I was seeing this man from a dating website for about 7 months. We have never met but had plans to meet this upcoming August. I am from the United States and he is from another country so it did take us some time to figure out when and how we are going to meet. I was very excited to finally get a chance to be with him as all we do is speak on the phone, talk through email and messenger services. Although we never communicated face to face, somehow our "relationship" seemed very real. I know a lot of people claim that you cannot fall in love without meeting some one first but I tend to disagree. I really was ready to put my personal dreams and goals on the back burner so I could be with this guy for real.
We had a discussion last Thursday and from then on we have not spoken one word to each other. We've both been very busy with social activities etc and that has made it extremely difficult for us to spend time together. We talked about it and I expressed to him that I was ready and willing to do whatever it takes to make some time in my schedule for him but it appears he was not willing to do the same. I don't really ask for a lot, I guess I felt that if I was as important as he claims I am to him, that he would make some free time for me. He was getting ready for a trip at the time we were discussing this issue and kind of shut me down by saying " I really have to go pack, I love you". I got no sense of closure whatsoever from this guy and I feel the way he handled it was completely unfair to me.
Now it's Tuesday, we haven't spoken a word to each other and I'm left clueless. I don't know if I should message him and ask him what the deal is or if I should just let him be the one who initiates contact, if he ever wants to again. I don't want to "chase" after him, that is not my style but I do think I deserve some kind of explanation.

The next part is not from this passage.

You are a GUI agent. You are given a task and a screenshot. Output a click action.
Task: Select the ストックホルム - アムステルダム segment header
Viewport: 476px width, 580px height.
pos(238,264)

I'm not sure if I was "used" as some sort of comfort for him in these past months. I am 14 years younger than him and maybe he thought he could manipulate me and now maybe he is bored with me and is throwing me out. I do know a bit about his past and do know he only gets involved with women who are very much younger than he is. I hate to think I was just some sort of game to him because even though we've never met, I did invest a lot of feelings into this. Any advice would be appreciate and TIA!